The Starlight Circus (May 2021)
By Max Carrey
Marcy’s dreams started out tasting of sadness and salt, like they had for some nights past. But this night was different, for a Stardust Fairy flew in through the cracked window and blew sweet nothings into her ear, which led her somewhere new.
It felt real, as if she were awake. The rich navy of the night sky was a wide expanse above her, and the soles of her shoes were planted firmly on the earth.
“I’m-I’m standing!” she yelled in a fit of giggles, twirling in delight.
Then something in the distance caught her eye. A big top tent, but instead it was completely clear. If it weren’t for the smell of sticky caramel apples, buttery popcorn, and flurry of colors streaking across the circus grounds she just might have missed it.

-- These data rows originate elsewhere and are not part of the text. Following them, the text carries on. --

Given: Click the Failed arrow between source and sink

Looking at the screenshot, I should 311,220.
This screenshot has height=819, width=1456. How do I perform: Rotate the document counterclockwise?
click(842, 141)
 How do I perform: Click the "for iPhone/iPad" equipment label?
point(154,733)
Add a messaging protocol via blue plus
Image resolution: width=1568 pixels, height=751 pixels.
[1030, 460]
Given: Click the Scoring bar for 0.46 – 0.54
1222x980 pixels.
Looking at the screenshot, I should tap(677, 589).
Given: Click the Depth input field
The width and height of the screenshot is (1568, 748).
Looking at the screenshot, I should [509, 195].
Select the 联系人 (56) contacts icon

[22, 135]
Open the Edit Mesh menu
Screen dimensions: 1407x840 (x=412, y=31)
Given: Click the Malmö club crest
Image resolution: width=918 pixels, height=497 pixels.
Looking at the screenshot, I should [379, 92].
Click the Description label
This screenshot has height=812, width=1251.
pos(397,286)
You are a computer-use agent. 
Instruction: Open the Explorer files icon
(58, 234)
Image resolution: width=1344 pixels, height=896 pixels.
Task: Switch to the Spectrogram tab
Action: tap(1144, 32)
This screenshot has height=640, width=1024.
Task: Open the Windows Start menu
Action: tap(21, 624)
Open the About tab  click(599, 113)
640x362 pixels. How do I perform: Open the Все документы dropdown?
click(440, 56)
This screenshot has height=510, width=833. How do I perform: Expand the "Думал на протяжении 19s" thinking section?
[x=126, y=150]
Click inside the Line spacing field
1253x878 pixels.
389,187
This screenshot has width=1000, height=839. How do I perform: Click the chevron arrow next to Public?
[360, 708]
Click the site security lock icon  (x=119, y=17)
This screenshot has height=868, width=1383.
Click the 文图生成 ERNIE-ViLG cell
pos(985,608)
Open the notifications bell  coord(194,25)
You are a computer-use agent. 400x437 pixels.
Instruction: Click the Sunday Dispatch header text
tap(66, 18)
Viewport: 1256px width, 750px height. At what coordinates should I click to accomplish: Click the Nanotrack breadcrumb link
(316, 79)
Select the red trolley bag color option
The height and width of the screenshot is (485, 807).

She ran, feeling the whoosh of air rush past her skin and tousle her curls. Then, upon coming within reach, she saw exactly what those splashes of color were that flitted about.
A trapeze artist swung between bars, as a flash of yellow. A blue and green polka-dotted clown pranced and honked noses. An orange clad juggler balanced on tippy toe, while throwing fireballs into the sky. A tightrope walker traversed while daring jumps, in a burst of fuchsia pink. And finally a magician, who wore a sparkling silver coat, waved his wand, casting fireworks to blast at the top of the tent and rain down candy.
“Hello there Marcy!” a chipper voice sounded, and turning around she saw the slight frame of a young girl, not that much older than herself, except she had a golden glow and spritely wings that fluttered, letting her fly through the air.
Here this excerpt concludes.